-- Work to complete --
For this exercise, report every line of the material that includes "agent".

-- Entries provided --

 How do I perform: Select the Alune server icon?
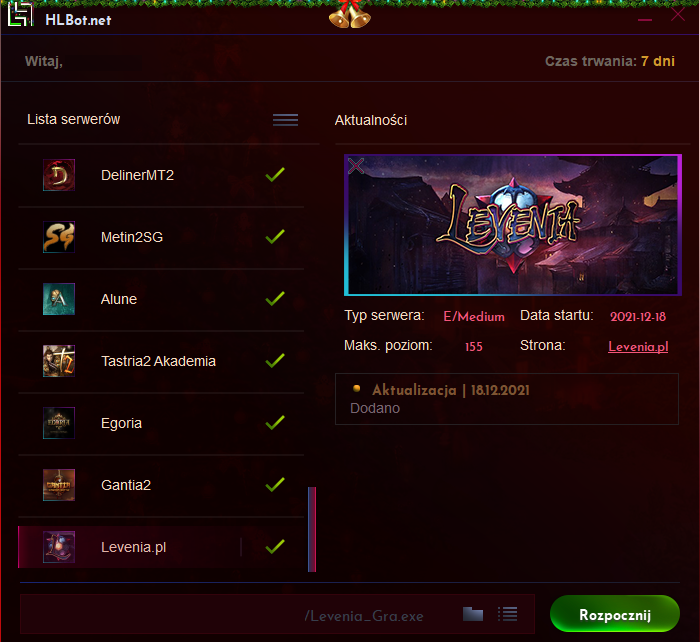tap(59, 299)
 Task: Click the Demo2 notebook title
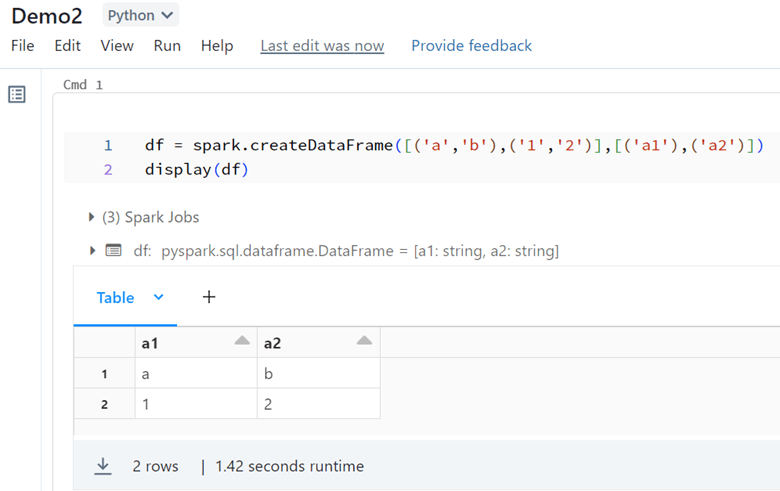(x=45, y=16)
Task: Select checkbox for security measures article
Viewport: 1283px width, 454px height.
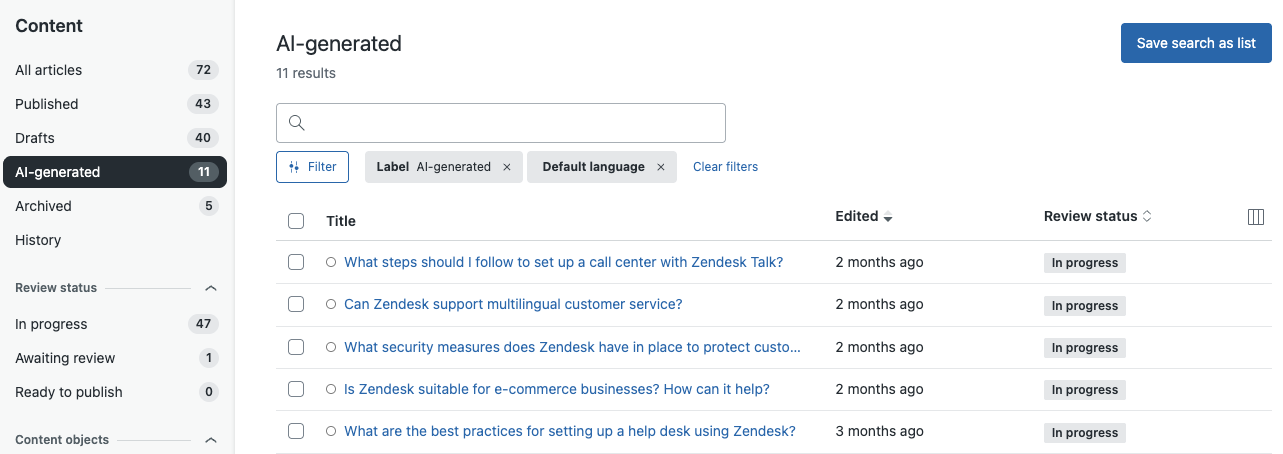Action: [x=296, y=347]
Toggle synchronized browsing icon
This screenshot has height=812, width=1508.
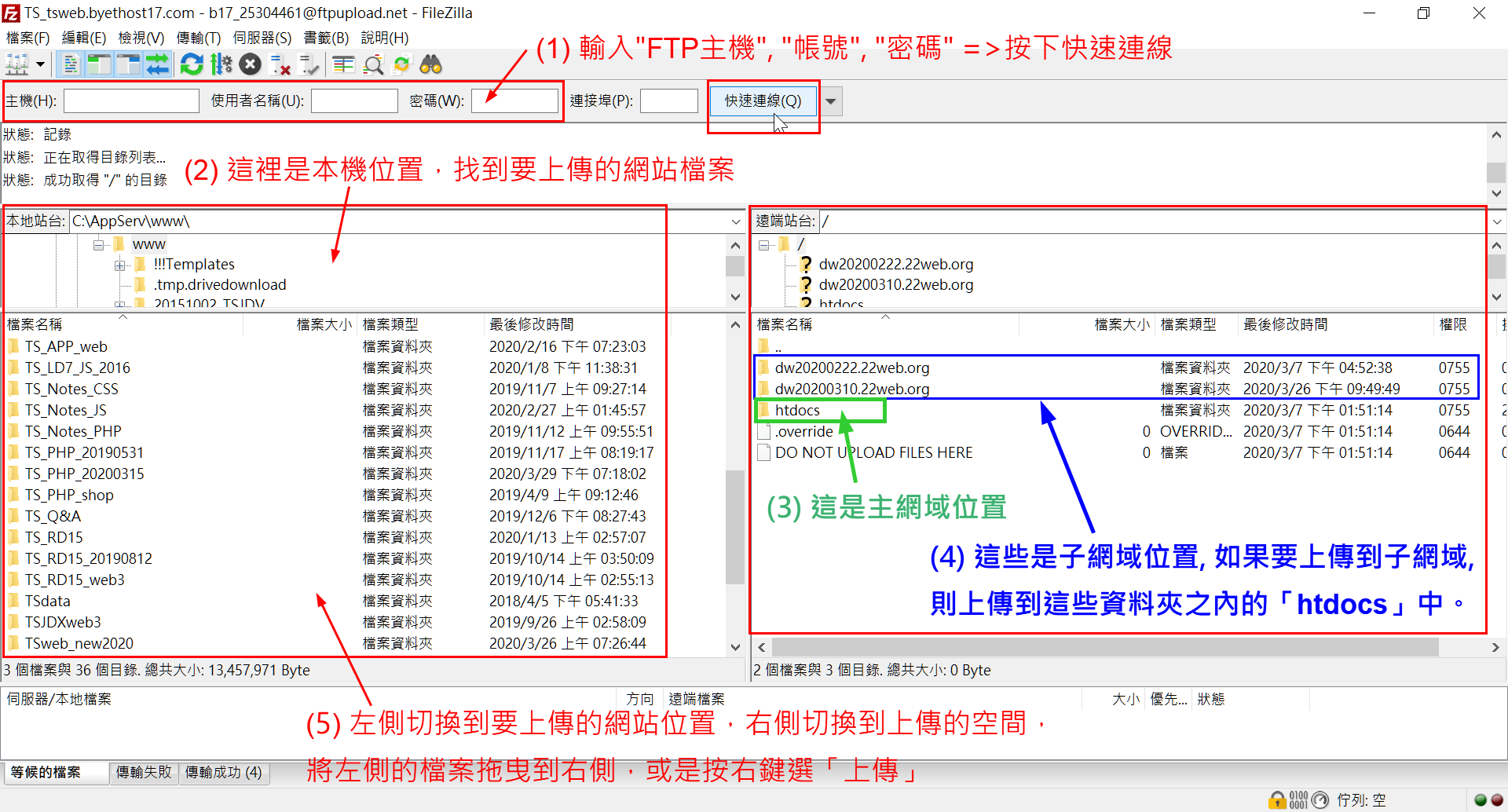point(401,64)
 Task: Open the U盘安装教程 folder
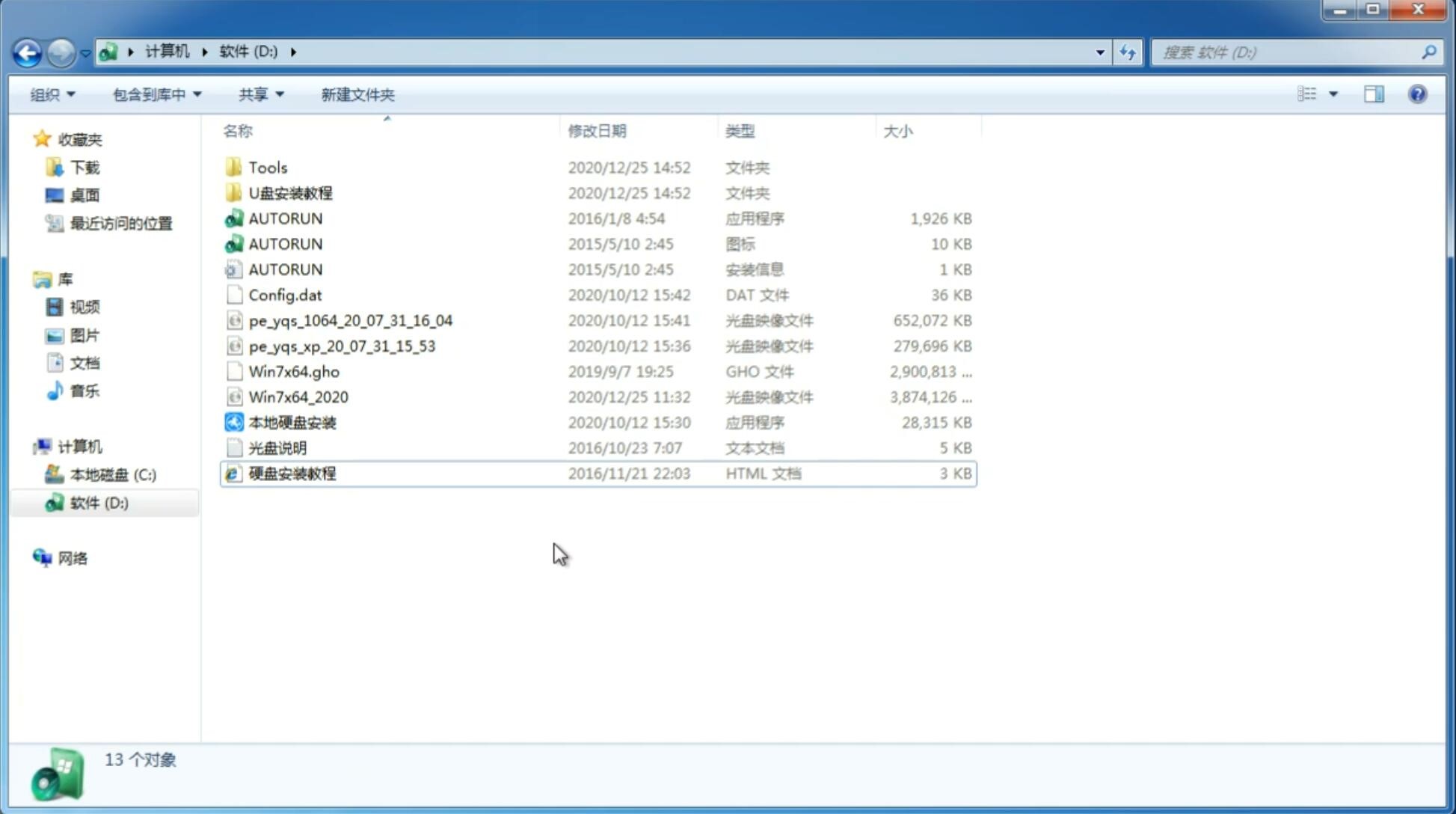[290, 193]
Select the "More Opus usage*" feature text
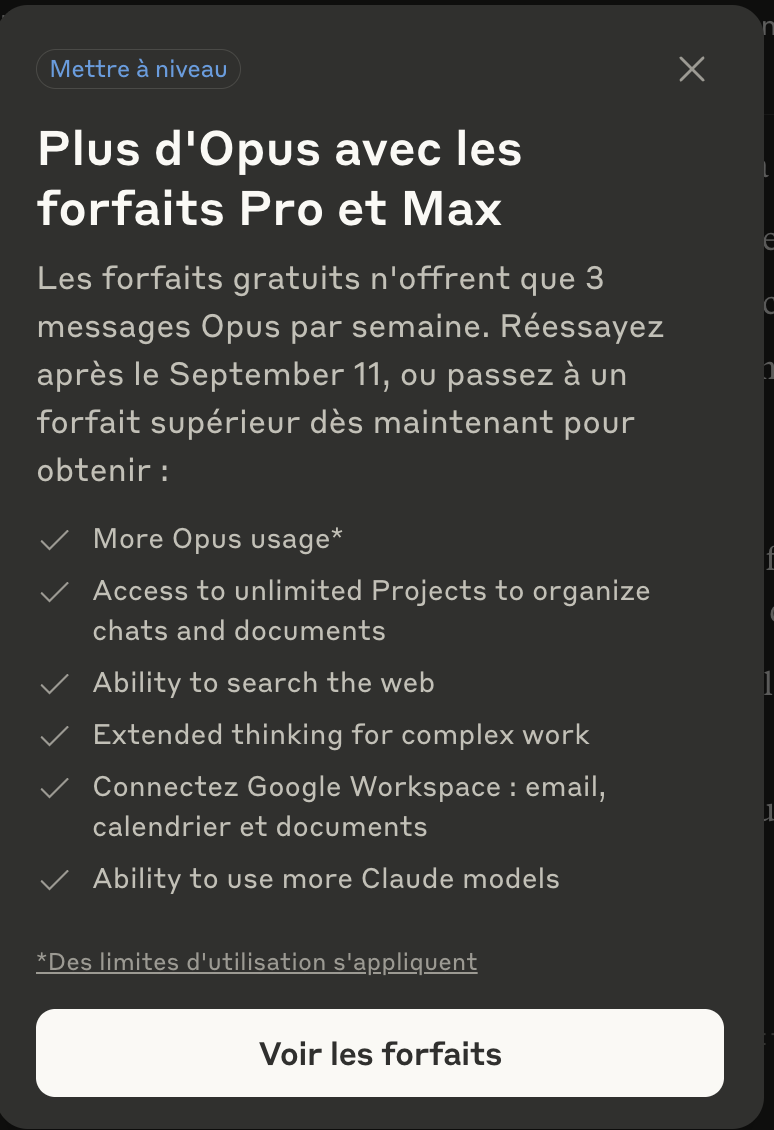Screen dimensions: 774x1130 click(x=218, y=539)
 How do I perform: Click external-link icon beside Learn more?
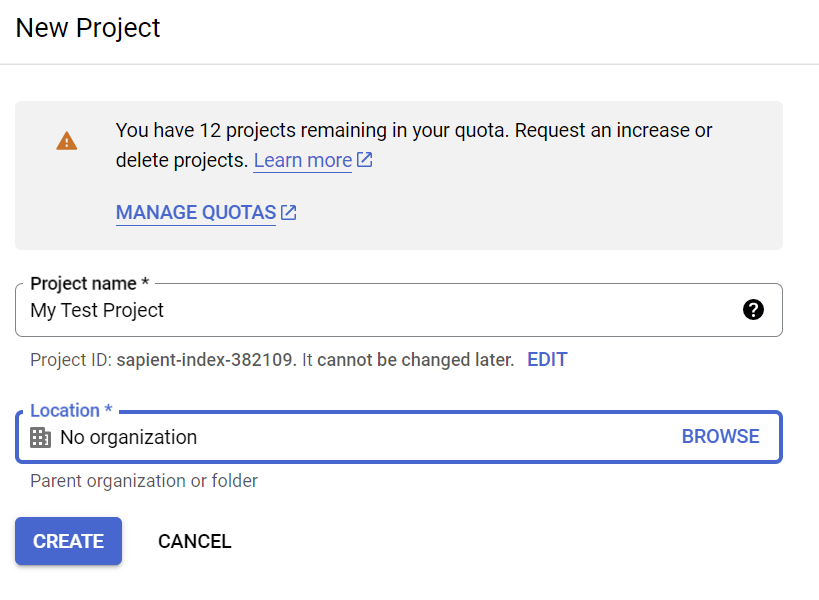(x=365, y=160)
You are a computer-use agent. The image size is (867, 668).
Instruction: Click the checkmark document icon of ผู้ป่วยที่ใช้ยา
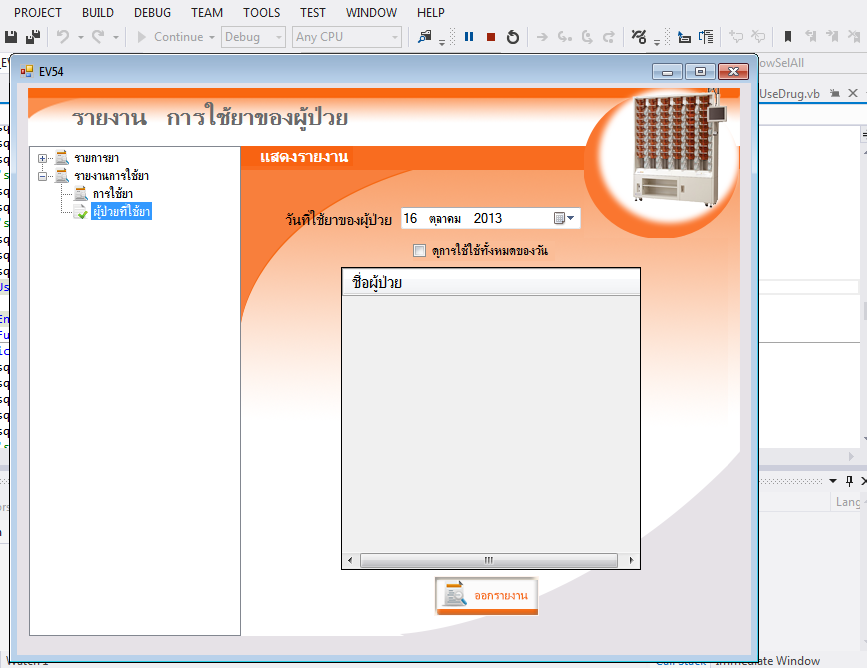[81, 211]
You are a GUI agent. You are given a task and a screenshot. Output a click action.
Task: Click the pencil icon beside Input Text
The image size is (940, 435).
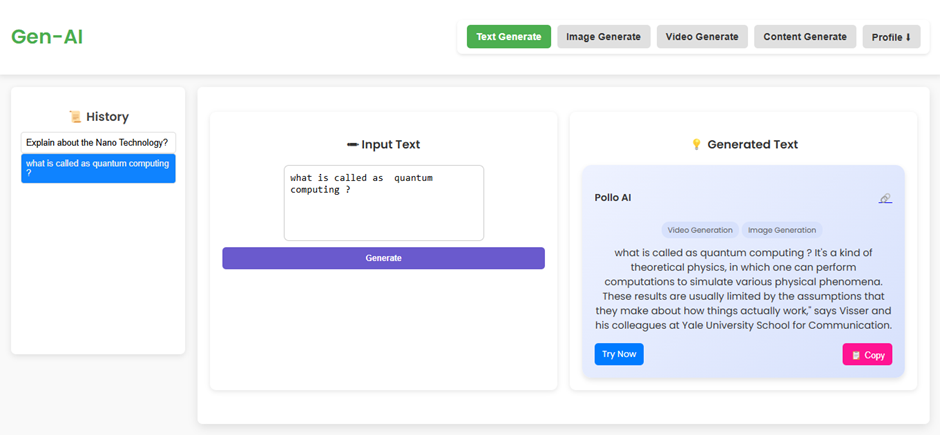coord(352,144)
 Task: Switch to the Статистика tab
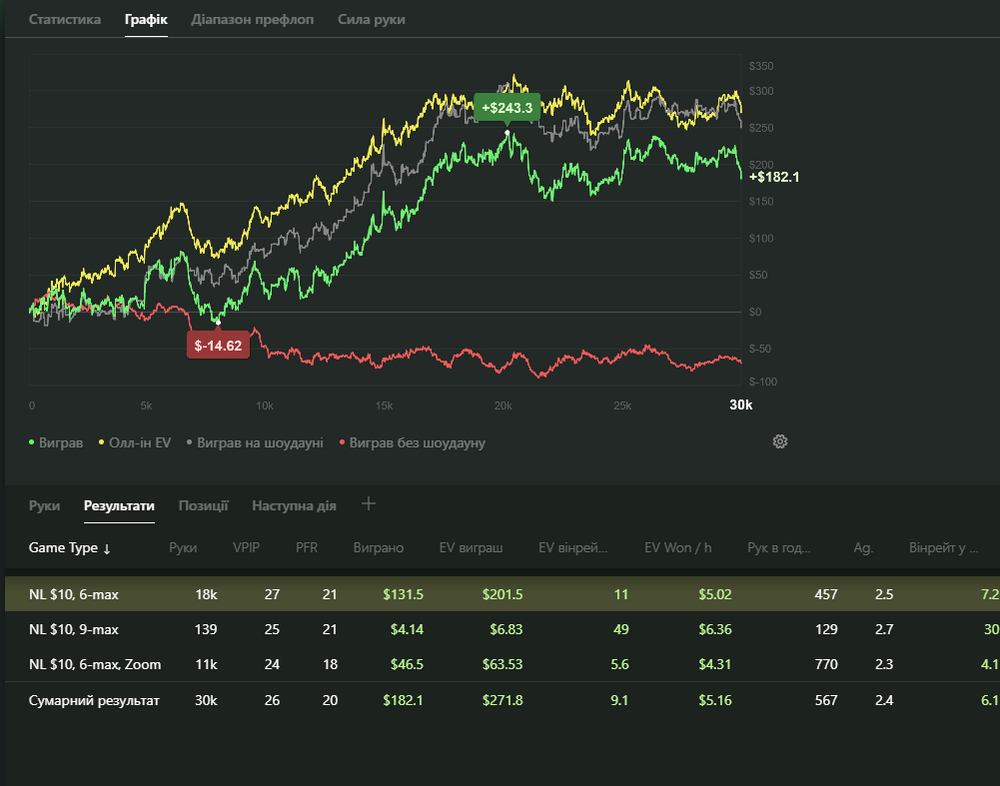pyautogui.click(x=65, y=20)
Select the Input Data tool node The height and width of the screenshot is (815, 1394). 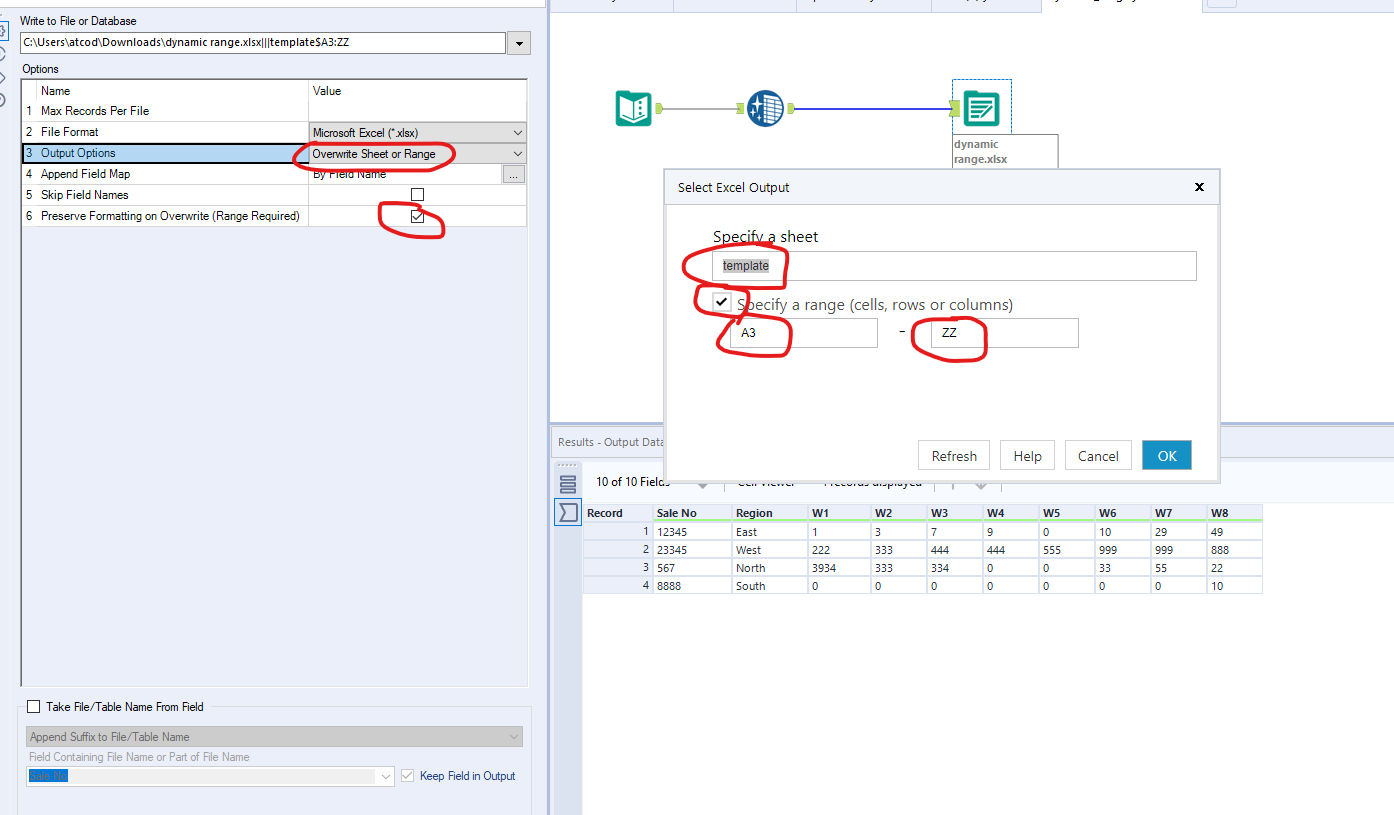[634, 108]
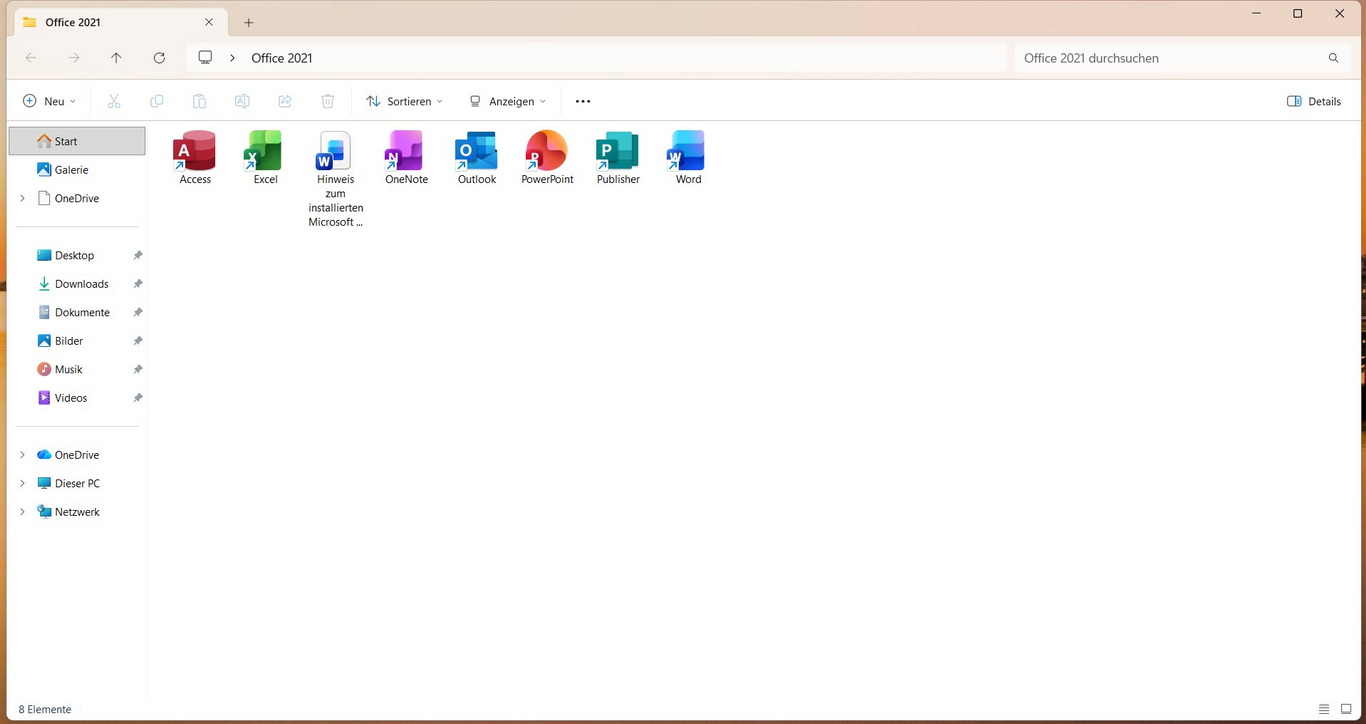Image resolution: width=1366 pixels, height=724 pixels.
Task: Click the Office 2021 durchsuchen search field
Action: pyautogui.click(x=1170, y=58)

-- Answer to this exercise --
You are a computer-use agent. The image size is (867, 668).
You are a GUI agent. You are given a task and a screenshot. Output a click action.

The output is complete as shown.